Friedrich Böttger and Claudius Innozenz du Paquier
The European invention of “chinaware” did not come until 1709, when Friedrich Böttger (1682–1719), an apothecary’s assistant and alchemist from Schleiz in Thuringia, succeeded after long and laborious experiments in producing the white ceramic body known as “Böttger porcelain.” This was in fact a limestone porcelain, which Böttger then developed by constantly refining the clay. In fact, the first pure white hard-paste porcelain was not produced at Meissen until 1720, shortly after Böttger’s death.The most important immediate consequence of Böttger’s discoveries was the foundation in 1710 by the Saxon elector Friedrich August (1670–1733) – “Augustus the Strong” – of the Meissen Royal Porcelain Manufactory.
In 1718, espionage having led to the closely guarded Arcanum becoming known outside the bounds of Meissen, Vienna became the second European city to boast a porcelain manufactory, founded by an agent in the Imperial Council of War named Claudius Innozenz du Paquier (1679–1751). On May 27 of that year, Emperor Karl VI granted du Paquier a patent allowing him a twenty-year monopoly over porcelain production in the Habsburg Empire.
The generations that followed saw both Vienna and Meissen experiencing their full share of history’s changes and chances, their financial state likewise being affected by dramatic ups and downs. While porcelain production at the Meissen manufactory has continued uninterrupted to the present day, in 1864 the Vienna manufactory was forced to close down on account of stagnating income.

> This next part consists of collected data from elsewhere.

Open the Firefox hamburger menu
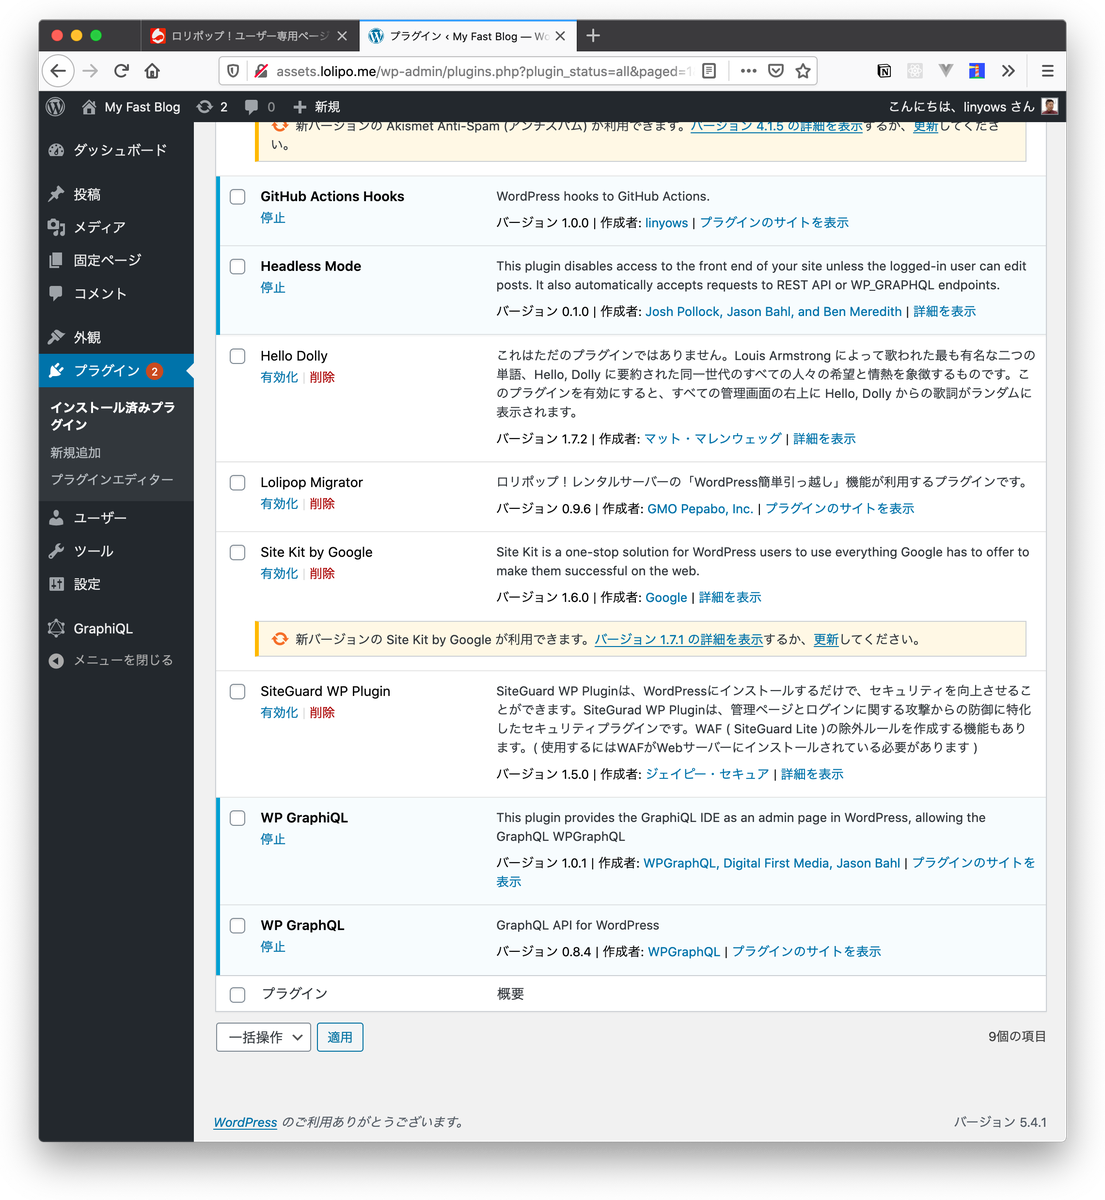Image resolution: width=1105 pixels, height=1200 pixels. tap(1047, 71)

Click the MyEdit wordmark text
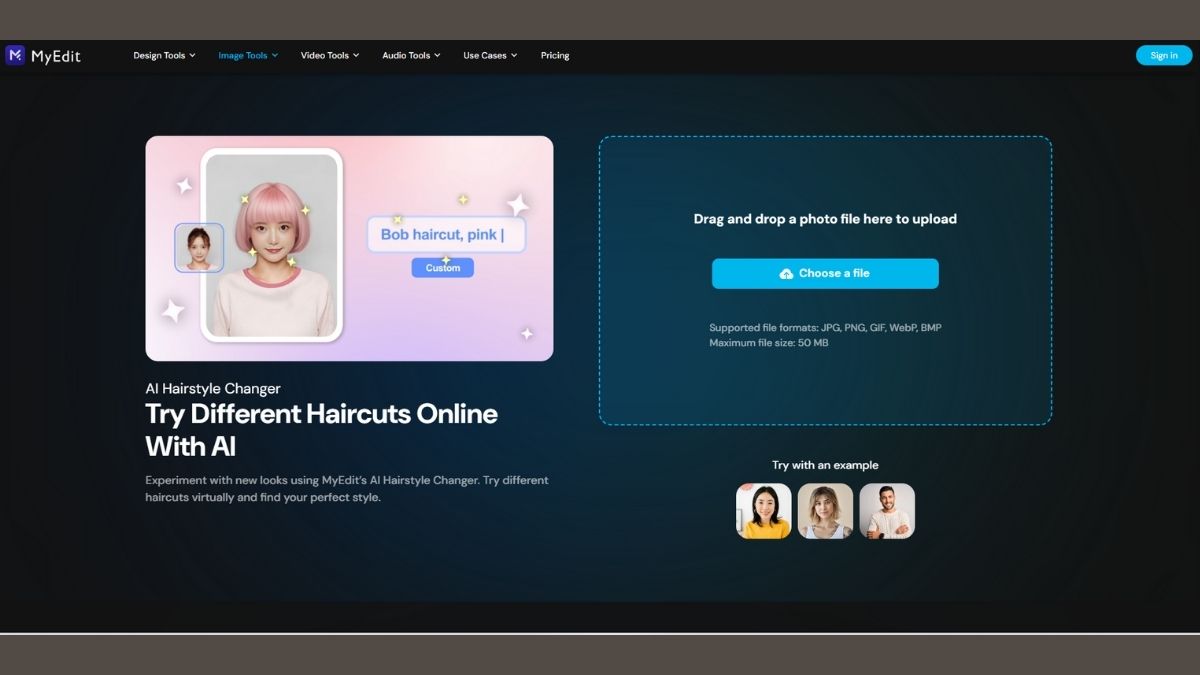pos(56,56)
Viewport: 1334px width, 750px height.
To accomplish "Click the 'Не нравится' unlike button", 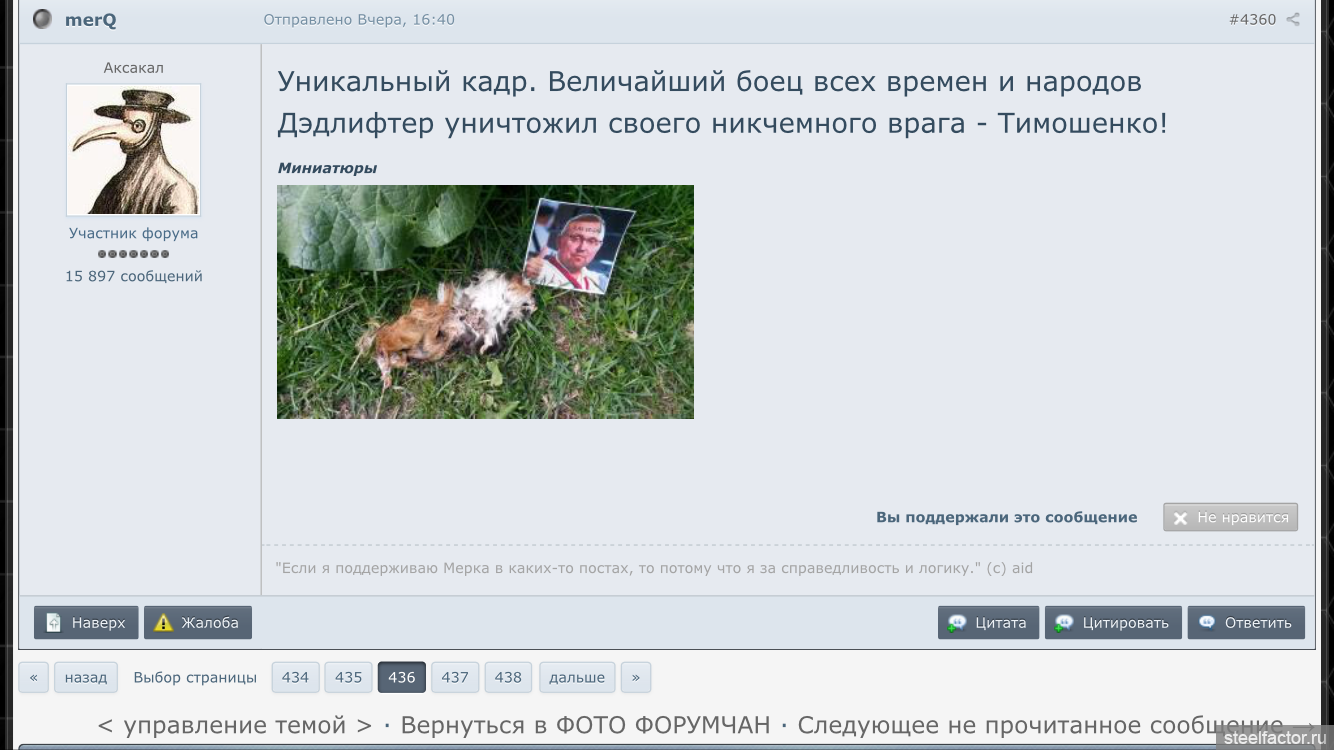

Porcelain production then ceased in Vienna until 1923, when the Vienna manufactory was reopened in the Augarten palace with the intention of resurrecting a tradition of porcelain-making long since regarded as lost. As well as old models, patterns, and decorative schemes being brought back into production, contemporary artists such as Josef Hoffmann, Franz von Zülow, and Ena Rottenberg were invited to contribute new forms and décors. There was a similar course of events at Meissen, where particularly around 1900 the manufactory was criticized for its lack of inventiveness and backward-looking attitudes to production. However, thanks to the recruitment of figures such as Henry van de Velde and Walter Schott and the spirit of improvisation of the brothers Julius Konrad Hentschel and Johannes Rudolf Hentschel, Meissen’s time-hallowed tradition was also given a new lease of life.